As the ’60s slipped into the rearview mirror, the lives of the Chicago 7 scattered in all directions.

Hayden married Jane Fonda and served 18 years as a California assemblyman and state senator before dying in 2016 in Santa Monica. Rubin became an author and stockbroker who was fatally struck by a car while crossing Wilshire Boulevard in 1994. Hoffman committed suicide, and Bobby Seale — co-founder of the Black Panther Party whose trial was severed from that of the others — became a lecturer and college recruiter and wrote a book on barbecuing.

Froines returned to academia. And the fervor he once aimed at the war in Vietnam he now directed at lead, diesel fumes and other environmental hazards that affected the lives of so many, and often those who lived in near poverty.

As head of the occupational health division of the Vermont Health Department, he helped persuade the state’s nuclear power industry to accept health standards tougher than federal regulations. As director of a division of the Occupational Safety and Health Administration in Washington, he was principal author of federal standards regulating workers’ exposure to lead and cotton dust.

As a UCLA professor, Froines conducted a study to determine which Southern California jobs and industries had the highest exposure to 500 chemicals. And as head of the UCLA’s Occupational Health Center, he oversaw a study to determine how some industrial chemicals cause early aging of the brain and how others help trigger the first stages of cancer.

John Radford Froines was born June 13, 1939, and raised in Oakland, where his parents were shipyard workers. His father was murdered while walking home from the shipyards when John was 3. He became a star running back in high school, graduated from UC Berkeley and earned a doctorate from Yale.

At Yale, he joined Students for a Democratic Society, then a hub of left-leaning activity, and got to know Hayden, Rennie Davis and David Dellinger, all future members of the Chicago 7. The three persuaded Froines, along with Hoffman, Rubin, Seale and Lee Weiner, to join them in protest at the convention.

Thousands of protesters there were met by riot po- lice and scores were in- jured in the violence that followed.

The trial that followed was a circus. Hoffman wore judicial robes and paraded in front of the judge shouting “Heil Hitler!” Dellinger called the judge a liar and Rubin plopped his boots on the defendants’ table and pretended to sleep. Seale was so incensed by the attorney the court appointed for him that the judge ordered him bound and gagged. In all, the judge cited the defendants nearly 200 times for contempt of court.

Froines was acquitted, and an appeals court dismissed most of the charges against the others.

After the trial, Froines set off on an antiwar speaking tour and joined the Black Panther Party Defense Committee, which worked with Seale and Ericka Huggins in their controversial murder trial. Both were freed when the jury deadlocked.

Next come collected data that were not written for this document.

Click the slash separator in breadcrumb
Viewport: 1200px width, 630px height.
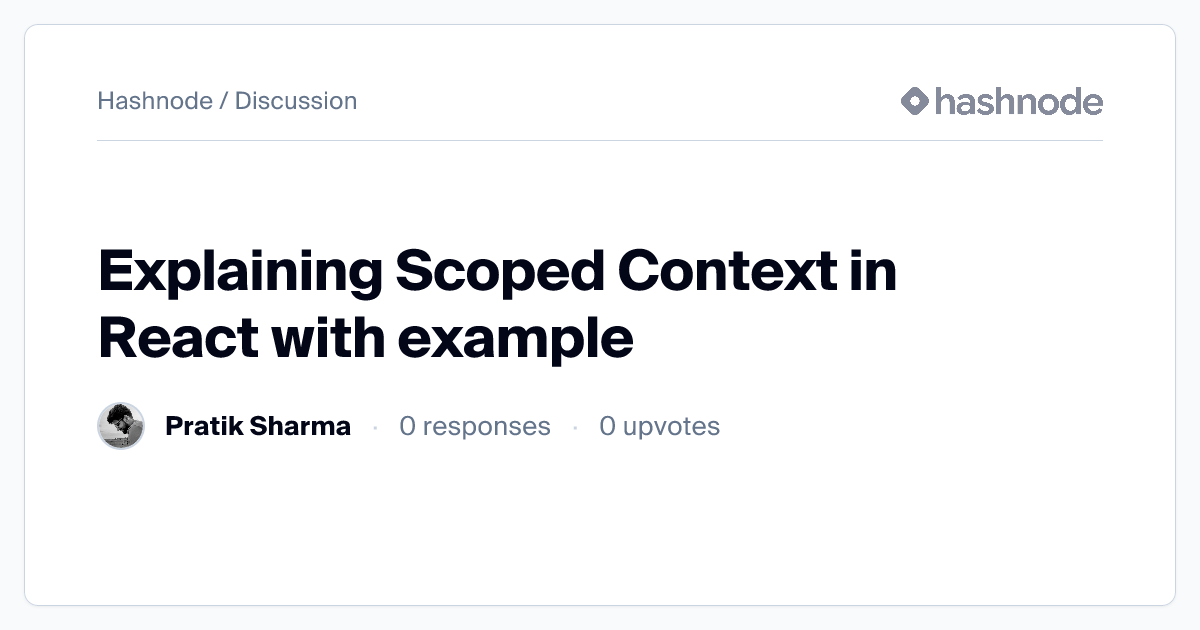pos(224,101)
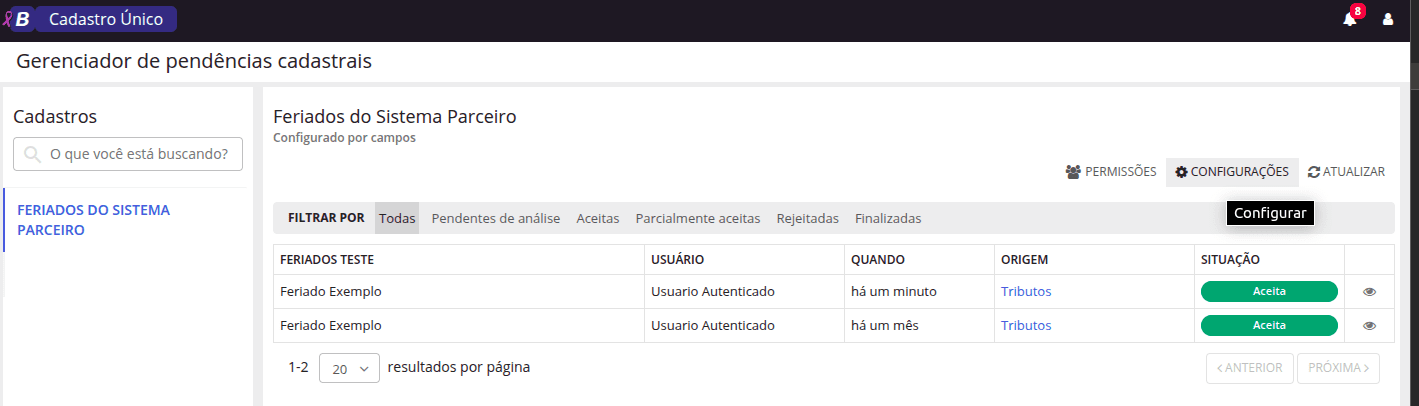Focus the cadastros search field

tap(145, 154)
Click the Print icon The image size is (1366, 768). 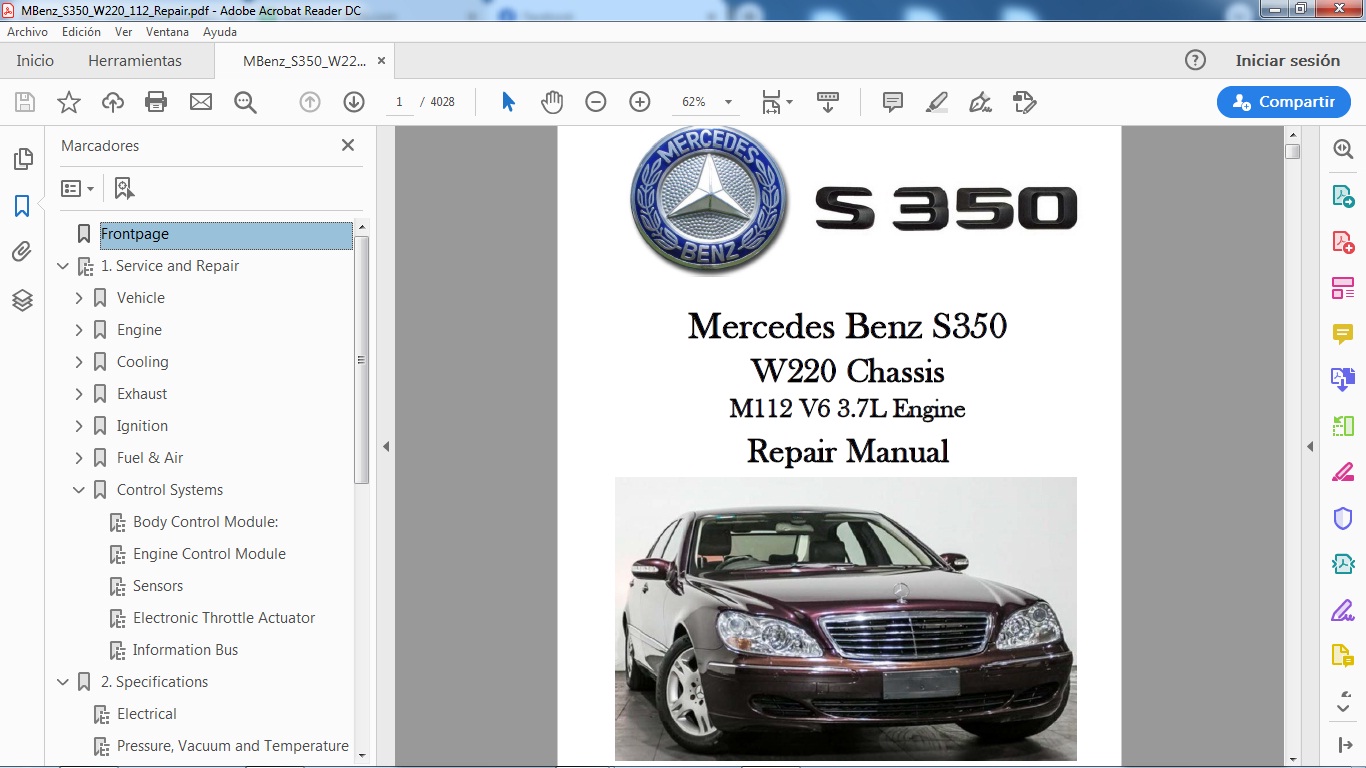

“People are always saying, ‘Is John Froines the same radical he was in 1968?’ ” he told The Times years after the trial. “No one is the same now as then. I think it’s more valuable to look at a person’s history — to see if they have been consistent within the context of their values. And I believe I have.”

Froines is survived by his wife of 42 years; a daughter, Rebecca Froines Stanley; a son, Jonathan Froines; and two granddaughters, Kayla and Jessica Stanley.